I wet the bed every night until age 13 when I stopped sharing a room with my brother.  Apparently privacy helped with whatever anxiety I was trying to express by peeing in my bed when my normally steel-trap conscious mind was not there to repress me.

 

I had severe insomnia till age 16.  Even now, if someone mistreats me enough to get me talking to myself about it, I know I will not be able to sleep, and would rather start a screaming argument with the person who mistreated me, than to miss a night of sleep.  Nothing upsets me more than a threat to my ability to sleep at least eight hours.  And yet I hate to go to bed.  The older I get, the less I resist the tendency to stay up all night.  If I can get away with it, I will establish a routine of going to bed at 4-5 a.m. and sleeping past noon.  I find it almost impossible to get anything done, especially when compelled to spend hours each day writing about what it's like to be me.

Pixel coordinate grounding data
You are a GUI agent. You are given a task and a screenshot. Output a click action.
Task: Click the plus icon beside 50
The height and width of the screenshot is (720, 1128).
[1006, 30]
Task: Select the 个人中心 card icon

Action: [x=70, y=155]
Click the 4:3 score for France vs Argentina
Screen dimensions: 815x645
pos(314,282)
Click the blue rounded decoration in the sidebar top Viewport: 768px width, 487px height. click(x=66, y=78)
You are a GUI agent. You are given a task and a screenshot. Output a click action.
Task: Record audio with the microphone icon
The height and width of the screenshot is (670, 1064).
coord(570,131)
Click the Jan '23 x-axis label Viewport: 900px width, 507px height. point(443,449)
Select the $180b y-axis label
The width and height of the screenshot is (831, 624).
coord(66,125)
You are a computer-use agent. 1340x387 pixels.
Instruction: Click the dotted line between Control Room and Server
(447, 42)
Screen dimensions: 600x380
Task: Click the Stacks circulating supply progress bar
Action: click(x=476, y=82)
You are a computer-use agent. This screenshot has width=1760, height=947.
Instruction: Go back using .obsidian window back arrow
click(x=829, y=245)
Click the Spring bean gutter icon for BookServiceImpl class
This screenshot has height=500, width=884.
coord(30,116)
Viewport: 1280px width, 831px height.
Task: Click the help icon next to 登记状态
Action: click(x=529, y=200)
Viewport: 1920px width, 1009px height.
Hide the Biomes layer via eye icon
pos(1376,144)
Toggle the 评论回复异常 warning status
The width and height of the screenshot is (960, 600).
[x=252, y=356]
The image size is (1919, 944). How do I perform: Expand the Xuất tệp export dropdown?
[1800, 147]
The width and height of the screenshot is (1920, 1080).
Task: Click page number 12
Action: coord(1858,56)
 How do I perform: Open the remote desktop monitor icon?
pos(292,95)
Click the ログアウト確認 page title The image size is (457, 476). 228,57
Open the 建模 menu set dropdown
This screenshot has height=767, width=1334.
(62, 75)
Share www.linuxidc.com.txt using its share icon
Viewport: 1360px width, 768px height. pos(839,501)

PROBLEM TO SOLVE: In the text about bed-wetting and insomnia, until what age did the writer have severe insomnia?

TASK RESPONSE: Until age 16.